It exceeds FDA standards that require a drug to work 5% (five) better than placebo.
A clinical trial indicates the Super Drug improves 3-year survival rate by 38%. To be excact, the placebo group had a median survival of 23 month versus the Super Drug group´s 31.7 month, the mathematical difference is 38% based on 23 and 27.5% when based on 31.7.
This clinical trial also reveals that "Median survival" was extented by 4.1 months.
The placebo group´s figure = 21.7 months and 25.8 months for the Super Drug.
No doubt you´ll be spending hundreds of thousands of dollars to live these extra 4.1 months.
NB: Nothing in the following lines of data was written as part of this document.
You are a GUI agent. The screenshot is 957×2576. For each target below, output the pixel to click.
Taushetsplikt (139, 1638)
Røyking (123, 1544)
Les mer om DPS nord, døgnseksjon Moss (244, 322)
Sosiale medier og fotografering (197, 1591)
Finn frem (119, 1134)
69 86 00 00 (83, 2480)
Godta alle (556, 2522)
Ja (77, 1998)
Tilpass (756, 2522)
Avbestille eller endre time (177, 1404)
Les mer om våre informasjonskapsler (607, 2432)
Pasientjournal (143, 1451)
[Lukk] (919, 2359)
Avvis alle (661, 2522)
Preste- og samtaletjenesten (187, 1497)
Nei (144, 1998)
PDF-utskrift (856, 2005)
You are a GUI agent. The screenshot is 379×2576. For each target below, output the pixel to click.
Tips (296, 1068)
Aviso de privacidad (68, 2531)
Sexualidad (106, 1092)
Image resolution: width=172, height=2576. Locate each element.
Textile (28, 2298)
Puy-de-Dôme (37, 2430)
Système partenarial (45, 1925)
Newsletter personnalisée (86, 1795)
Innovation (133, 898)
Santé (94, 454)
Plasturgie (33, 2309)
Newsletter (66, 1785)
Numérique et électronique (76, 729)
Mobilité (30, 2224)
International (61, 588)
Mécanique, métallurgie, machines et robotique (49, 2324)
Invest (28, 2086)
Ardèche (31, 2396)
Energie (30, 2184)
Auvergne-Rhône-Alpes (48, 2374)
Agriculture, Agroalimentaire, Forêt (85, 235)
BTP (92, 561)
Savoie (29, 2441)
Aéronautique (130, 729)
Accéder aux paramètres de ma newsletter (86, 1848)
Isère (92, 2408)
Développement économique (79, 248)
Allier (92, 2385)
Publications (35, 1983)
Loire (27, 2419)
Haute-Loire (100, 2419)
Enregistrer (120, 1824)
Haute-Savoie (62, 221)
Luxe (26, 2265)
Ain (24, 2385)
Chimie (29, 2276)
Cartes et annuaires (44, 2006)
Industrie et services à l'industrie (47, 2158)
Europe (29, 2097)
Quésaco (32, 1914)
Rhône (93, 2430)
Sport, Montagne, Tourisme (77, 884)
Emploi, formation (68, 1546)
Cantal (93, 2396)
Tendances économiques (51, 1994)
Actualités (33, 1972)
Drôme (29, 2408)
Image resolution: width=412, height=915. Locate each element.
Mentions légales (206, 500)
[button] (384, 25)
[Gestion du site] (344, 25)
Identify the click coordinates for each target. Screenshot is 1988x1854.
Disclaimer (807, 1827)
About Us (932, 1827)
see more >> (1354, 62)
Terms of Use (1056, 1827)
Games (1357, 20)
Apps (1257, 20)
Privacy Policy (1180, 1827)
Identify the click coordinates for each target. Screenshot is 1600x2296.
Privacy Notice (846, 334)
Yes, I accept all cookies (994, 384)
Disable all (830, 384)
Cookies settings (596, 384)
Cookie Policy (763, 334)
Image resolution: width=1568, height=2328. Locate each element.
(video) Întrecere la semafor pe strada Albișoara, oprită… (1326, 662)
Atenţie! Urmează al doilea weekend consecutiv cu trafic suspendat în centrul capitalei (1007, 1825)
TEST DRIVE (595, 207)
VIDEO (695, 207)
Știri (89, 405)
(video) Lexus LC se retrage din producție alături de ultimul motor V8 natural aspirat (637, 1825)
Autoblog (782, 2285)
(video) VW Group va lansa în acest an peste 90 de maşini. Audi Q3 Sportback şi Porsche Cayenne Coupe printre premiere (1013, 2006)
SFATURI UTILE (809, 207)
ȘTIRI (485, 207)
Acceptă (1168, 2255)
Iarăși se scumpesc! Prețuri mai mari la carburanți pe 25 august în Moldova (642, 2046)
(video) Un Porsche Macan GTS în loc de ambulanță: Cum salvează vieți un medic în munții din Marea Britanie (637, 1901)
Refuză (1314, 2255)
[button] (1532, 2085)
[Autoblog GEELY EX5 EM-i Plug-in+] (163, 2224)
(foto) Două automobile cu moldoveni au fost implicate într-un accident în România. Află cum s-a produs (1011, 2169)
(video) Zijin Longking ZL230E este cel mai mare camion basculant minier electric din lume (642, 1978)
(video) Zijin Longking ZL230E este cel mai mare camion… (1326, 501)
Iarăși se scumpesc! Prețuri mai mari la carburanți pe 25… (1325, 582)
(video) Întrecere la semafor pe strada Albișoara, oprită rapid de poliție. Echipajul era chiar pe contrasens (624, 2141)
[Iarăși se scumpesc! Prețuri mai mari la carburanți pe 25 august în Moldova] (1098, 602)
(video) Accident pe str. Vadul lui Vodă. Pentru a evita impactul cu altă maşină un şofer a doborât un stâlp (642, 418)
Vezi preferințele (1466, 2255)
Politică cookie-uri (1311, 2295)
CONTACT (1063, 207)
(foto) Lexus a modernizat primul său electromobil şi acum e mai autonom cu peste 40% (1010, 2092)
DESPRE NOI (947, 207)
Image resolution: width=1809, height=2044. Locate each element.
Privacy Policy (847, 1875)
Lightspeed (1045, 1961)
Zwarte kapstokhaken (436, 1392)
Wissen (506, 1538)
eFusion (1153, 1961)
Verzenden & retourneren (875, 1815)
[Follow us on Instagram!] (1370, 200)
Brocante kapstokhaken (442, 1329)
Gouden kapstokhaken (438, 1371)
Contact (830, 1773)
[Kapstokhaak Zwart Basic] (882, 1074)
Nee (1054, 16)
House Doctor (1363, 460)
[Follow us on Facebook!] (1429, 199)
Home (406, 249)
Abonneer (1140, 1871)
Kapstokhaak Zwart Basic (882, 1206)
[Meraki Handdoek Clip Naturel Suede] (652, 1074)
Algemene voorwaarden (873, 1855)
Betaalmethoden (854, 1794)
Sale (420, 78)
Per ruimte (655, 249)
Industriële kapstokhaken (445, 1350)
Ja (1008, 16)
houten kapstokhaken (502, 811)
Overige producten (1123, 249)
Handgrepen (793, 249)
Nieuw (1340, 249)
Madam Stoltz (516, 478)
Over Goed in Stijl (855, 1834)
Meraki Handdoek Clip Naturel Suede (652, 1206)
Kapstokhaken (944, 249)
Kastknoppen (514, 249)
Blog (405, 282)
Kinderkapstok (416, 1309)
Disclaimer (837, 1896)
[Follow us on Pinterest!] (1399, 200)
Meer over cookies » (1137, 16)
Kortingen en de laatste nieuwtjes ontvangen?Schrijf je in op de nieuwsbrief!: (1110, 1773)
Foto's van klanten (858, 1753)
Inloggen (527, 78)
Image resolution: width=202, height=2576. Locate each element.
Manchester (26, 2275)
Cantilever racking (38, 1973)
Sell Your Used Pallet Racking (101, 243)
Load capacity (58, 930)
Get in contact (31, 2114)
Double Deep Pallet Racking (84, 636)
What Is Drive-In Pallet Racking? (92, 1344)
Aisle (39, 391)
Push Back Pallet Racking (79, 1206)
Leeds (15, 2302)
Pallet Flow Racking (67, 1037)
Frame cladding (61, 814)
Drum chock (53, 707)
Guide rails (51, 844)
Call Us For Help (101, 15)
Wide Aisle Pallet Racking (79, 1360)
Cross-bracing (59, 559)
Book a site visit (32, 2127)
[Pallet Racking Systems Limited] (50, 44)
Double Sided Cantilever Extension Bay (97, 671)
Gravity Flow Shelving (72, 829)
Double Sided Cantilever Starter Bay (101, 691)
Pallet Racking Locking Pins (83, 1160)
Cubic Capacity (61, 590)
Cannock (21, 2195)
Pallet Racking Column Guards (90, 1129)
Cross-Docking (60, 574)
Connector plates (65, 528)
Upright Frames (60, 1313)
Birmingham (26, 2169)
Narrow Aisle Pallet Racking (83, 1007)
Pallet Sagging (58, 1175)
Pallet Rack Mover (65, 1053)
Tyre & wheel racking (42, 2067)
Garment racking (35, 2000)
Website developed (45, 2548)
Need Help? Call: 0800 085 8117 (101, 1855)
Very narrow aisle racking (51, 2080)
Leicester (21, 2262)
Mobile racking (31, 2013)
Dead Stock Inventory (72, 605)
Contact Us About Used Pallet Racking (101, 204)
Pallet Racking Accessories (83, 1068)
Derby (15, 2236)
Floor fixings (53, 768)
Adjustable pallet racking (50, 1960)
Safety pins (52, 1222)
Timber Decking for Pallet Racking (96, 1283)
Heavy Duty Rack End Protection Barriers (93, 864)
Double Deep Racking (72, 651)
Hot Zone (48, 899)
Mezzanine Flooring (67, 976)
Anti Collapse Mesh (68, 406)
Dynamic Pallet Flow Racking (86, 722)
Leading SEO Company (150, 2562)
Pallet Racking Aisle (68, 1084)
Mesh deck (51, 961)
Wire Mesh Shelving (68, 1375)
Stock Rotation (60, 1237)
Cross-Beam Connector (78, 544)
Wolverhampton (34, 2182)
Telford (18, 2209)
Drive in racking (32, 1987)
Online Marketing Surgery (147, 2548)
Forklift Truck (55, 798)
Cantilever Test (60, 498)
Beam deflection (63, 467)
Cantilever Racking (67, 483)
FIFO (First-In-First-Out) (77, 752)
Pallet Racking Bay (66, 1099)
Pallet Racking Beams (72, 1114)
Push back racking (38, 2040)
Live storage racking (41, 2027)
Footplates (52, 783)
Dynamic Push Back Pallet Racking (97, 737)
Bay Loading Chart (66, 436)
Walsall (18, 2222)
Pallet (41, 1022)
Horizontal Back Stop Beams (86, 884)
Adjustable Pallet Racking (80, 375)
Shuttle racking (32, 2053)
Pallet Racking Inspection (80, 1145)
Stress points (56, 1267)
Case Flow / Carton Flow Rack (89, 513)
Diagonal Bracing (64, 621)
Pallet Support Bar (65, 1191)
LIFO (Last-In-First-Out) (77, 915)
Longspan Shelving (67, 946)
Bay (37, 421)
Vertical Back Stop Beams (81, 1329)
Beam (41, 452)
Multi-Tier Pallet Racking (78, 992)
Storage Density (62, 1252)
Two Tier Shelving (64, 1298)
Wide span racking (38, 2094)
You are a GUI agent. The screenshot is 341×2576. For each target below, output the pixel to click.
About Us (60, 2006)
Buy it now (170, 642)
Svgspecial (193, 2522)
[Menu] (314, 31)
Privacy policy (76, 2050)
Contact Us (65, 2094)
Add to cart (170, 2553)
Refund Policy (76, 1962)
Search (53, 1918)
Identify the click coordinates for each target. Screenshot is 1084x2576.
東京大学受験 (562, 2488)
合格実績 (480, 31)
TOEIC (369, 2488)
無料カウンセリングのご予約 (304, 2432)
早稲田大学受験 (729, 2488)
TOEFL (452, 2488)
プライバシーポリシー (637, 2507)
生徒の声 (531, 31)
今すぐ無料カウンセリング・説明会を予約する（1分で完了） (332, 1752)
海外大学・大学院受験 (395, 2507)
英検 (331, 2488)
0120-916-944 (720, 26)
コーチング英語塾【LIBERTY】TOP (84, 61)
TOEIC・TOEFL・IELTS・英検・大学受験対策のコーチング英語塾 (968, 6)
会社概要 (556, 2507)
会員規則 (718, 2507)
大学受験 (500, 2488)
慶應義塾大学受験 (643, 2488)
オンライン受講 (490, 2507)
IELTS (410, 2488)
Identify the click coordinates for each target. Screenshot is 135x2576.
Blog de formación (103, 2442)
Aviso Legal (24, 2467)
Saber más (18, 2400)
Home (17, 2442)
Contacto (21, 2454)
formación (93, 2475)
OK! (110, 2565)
It is actually more than 4.1 months if you were to compare with survival after conventional treatments with chemotherapy and radiotherapy. These rates drop to below 20 months. It is politically incorrect to quote these figures as they prove that it is the treatments that kill and not the cancer. Below 20 months is lower than 23 months for placebo.
This political incorrectness urges Big Pharma to compare with placebo and not compare with already licensed chemo and radio treatments. There is a SIMPLE LOGIC:
If conventional chemo and radio would work better than placebo the 25.8 months achievement would not make it a Super Drug. This fact alone proves that chemo and radio are way below 25.8 months.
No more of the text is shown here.